Lozen – Apache War Woman & Prophet

“Lozen is my right hand… strong as a man, braver than most, and cunning in strategy. Lozen is a shield to her people.” — Apache Chief Victorio
Lozen, Apache Warrior Woman

Lozen, Apache Warrior Woman

Lozen, the younger sister of famous Apache Chief Victorio, was a skilled warrior, shaman, and prophet of the Chihenne Chiricahua Apache.
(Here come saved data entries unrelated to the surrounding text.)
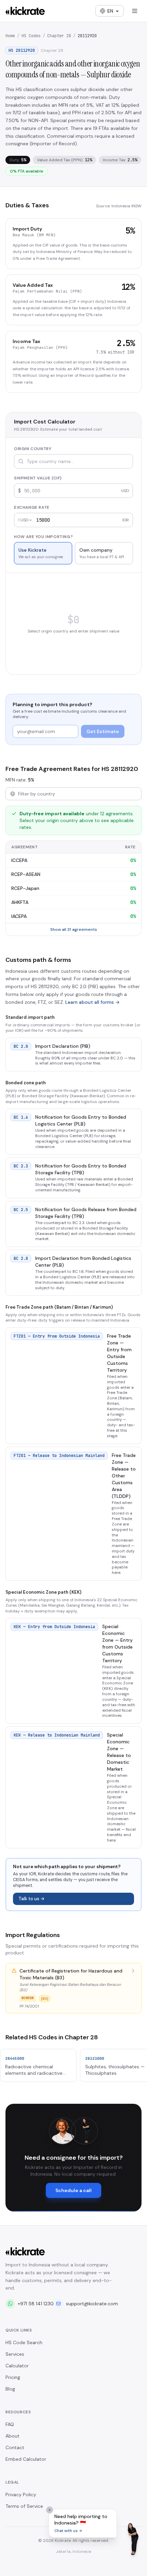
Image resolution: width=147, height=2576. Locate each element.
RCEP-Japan (25, 888)
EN (110, 11)
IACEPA (19, 916)
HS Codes (31, 36)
Lozen was born in about 1840 in Apacheria, which consisted of New Mexico, Arizona, and Northern Mexico. As a young girl, she showed little interest in the traditional roles of men and women and spent most of her time with her brother Victorio. She began riding horses at the age of seven, and soon, she could outrun any of the men. She also learned how to use a war club, spear, bow, and rifle from her brother. When she reached the age of her womanhood ceremony, she was courted by many men but let it be known that she would never marry. Instead, she undertook and succeeded at the hardship of a dikohe or a warrior in training. Afterward, the Council accepted her, and she became a warrior.

She also studied medicine and became a renowned medicine woman with extensive knowledge of the medicinal properties of plants and minerals. By the time she was 20-years-old, she had also become an expert at stealing horses, which earned her the name of Lozen, which means “dextrous horse thief.”

Fighting alongside her brother and other warriors, she participated in warrior ceremonies and often sat in on council ceremonies. When riding with the warriors, she was said to have been gifted with the ability to detect the movement of her enemies. To use this gift, she performed a ritual in which she sang, extended her arms, and turned in a circle until the palms of her hands tingled, a sign that let her know from which direction they were approaching. Armed with this knowledge, Lozen would help her people avoid capture. She was not the only woman warrior in her band. Dahteste, a member of the Chokonen band of the Chiricahua Apache, was a companion of Lozen on many raids.

Chief Victorio

Chief Victorio

Victorio formed a band of Eastern Chiricahua and Mescalero, numbering some 300, and began to retaliate against the Army. Those military officers who fought against Victorio regarded him as a sound tactician and a leader of men. However, by 1869, Victorio and his band were driven out of their lands west of New Mexico’s Black Mountain, subdued, convinced to move to a new reservation near Ojo Caliente, New Mexico. In 1869, they were settled near Fort Craig, New Mexico waiting for the completion of the reservation. Instead, they were moved to the deplorable conditions of the San Carlos Reservation in Arizona.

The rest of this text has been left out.